Please work out how many lines in the entries contain "Enable", then give that number with nothing added.

::: Dataset records :::

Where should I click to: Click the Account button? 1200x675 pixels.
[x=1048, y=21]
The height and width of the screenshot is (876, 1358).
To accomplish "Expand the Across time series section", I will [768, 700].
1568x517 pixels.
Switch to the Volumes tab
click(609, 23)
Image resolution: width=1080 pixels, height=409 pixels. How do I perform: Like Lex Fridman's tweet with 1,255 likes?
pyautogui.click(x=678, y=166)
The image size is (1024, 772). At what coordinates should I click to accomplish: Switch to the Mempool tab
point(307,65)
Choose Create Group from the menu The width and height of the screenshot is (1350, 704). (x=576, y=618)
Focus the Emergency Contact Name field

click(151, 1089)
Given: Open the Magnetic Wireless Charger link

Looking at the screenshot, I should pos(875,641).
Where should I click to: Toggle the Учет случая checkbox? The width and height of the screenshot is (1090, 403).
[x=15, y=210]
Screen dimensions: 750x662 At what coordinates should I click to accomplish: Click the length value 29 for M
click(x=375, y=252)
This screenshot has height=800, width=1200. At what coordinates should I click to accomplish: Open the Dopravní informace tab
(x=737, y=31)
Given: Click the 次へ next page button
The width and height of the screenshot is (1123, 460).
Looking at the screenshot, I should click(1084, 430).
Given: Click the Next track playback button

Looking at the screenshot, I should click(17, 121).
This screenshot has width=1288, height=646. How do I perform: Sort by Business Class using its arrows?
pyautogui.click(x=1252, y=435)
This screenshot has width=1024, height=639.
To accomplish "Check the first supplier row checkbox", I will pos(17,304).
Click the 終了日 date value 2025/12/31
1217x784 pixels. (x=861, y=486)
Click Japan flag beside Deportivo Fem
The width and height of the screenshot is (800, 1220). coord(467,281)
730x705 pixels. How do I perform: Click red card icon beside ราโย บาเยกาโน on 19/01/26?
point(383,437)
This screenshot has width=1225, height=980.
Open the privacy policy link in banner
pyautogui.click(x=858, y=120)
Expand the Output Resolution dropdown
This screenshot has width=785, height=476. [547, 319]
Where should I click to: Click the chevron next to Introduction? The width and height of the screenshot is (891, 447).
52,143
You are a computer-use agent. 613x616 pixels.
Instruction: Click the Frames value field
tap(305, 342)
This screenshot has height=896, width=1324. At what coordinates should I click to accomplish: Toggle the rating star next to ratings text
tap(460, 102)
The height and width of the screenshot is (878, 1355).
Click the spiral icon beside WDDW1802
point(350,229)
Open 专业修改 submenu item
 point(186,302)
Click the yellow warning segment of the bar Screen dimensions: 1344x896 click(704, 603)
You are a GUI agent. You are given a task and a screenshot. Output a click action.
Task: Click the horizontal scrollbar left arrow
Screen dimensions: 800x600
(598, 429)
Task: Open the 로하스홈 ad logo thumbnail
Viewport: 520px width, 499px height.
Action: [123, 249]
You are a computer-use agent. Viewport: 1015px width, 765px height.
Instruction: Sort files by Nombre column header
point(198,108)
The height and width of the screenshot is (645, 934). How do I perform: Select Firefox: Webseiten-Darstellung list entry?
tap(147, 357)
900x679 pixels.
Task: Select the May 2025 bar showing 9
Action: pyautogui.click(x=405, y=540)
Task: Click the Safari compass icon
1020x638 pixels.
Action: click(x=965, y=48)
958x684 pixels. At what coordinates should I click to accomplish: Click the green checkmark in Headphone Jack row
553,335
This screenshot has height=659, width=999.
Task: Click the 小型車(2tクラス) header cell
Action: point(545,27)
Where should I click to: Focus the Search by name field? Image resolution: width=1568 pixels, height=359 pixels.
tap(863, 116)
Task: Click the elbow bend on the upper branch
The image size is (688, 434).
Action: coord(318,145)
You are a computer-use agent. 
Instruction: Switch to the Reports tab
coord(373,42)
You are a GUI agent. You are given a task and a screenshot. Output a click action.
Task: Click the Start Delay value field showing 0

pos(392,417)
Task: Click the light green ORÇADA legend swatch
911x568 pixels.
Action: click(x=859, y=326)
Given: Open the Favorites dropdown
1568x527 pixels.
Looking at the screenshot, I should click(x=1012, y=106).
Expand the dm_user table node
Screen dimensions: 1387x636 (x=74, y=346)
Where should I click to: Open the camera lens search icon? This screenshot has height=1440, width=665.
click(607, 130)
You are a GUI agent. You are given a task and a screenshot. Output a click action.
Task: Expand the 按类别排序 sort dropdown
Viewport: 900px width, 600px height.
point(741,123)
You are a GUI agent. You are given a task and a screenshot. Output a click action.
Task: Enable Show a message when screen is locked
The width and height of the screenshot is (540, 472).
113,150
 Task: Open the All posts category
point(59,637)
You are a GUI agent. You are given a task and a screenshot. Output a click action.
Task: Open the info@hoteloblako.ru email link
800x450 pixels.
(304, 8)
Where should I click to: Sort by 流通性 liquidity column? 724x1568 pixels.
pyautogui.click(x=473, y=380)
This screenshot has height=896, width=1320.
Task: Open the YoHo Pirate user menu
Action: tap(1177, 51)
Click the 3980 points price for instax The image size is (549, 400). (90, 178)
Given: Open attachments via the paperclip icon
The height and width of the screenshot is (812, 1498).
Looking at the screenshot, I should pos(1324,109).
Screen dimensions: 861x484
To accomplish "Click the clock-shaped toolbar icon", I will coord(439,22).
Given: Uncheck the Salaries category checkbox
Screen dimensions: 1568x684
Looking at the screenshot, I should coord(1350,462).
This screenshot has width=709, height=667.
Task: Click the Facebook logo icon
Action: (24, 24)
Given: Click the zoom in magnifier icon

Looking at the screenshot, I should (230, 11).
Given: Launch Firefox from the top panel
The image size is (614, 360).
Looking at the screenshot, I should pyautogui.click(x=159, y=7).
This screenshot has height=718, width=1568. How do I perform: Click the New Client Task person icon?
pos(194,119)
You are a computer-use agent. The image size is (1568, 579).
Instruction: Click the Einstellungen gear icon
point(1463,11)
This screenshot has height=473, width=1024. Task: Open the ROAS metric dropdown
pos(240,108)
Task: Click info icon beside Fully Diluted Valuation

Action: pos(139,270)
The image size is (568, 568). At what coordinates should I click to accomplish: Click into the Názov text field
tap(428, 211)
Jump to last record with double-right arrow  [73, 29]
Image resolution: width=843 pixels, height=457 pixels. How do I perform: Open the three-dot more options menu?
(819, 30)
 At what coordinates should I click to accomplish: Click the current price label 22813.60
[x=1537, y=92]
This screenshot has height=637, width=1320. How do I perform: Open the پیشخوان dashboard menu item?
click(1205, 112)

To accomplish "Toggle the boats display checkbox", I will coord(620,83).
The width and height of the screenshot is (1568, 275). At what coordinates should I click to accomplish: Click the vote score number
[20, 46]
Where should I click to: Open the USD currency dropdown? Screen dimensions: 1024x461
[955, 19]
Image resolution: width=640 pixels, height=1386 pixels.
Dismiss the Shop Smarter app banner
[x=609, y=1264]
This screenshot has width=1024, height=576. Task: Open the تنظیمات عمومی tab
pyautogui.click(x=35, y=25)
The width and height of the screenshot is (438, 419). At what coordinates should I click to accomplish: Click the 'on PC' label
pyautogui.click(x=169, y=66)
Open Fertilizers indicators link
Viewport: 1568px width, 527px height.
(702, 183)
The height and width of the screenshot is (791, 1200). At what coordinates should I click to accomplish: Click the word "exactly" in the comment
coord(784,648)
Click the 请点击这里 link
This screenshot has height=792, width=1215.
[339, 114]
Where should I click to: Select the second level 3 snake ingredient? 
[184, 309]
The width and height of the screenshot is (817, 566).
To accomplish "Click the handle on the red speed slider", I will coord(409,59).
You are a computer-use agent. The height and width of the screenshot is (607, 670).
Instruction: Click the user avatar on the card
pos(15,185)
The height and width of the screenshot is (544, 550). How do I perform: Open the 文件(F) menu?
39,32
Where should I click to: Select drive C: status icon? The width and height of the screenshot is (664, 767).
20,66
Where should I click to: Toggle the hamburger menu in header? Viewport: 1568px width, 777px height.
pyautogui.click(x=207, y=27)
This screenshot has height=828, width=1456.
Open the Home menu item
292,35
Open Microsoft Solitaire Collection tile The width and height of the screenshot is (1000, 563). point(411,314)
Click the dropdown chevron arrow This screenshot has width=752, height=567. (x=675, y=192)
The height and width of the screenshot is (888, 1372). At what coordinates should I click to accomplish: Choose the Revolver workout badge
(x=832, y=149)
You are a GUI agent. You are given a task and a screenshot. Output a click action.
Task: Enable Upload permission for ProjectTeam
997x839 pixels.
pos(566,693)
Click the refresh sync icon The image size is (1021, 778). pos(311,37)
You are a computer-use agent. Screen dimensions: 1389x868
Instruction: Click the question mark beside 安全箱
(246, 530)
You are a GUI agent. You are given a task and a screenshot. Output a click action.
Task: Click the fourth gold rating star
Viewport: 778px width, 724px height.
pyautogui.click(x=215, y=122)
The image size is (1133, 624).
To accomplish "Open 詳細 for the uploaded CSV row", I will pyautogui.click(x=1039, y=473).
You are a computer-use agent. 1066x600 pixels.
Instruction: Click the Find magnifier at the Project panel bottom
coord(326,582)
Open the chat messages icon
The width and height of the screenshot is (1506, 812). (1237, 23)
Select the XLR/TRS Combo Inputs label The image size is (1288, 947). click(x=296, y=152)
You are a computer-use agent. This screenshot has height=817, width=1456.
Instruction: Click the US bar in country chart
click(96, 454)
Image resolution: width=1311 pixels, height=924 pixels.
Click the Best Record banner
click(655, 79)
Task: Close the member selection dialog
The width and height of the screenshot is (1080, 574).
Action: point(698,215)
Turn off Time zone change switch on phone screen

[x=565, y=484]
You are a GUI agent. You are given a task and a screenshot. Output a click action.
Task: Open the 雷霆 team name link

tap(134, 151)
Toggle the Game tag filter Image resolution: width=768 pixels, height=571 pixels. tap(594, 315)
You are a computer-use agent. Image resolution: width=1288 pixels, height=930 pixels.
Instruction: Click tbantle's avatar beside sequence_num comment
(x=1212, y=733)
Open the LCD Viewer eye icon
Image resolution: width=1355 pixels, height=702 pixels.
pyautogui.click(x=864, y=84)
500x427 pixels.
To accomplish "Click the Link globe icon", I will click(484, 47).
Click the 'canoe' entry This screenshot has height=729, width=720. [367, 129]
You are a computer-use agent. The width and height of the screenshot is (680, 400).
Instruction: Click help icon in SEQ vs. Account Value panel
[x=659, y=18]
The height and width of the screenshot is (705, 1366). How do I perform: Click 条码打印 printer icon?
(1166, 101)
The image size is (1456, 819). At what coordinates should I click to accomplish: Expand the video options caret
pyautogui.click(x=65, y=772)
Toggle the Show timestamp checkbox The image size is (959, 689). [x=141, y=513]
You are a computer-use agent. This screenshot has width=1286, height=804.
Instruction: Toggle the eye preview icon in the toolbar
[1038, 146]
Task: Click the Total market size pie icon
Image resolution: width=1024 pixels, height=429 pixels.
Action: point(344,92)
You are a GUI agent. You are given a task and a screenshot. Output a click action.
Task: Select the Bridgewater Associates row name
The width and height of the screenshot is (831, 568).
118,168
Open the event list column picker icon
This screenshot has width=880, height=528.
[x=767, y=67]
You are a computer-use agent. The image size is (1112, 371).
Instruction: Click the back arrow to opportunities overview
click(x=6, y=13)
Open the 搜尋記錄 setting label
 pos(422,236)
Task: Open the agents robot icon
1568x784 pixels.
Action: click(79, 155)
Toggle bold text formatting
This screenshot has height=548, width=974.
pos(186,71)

:::

#### Response
2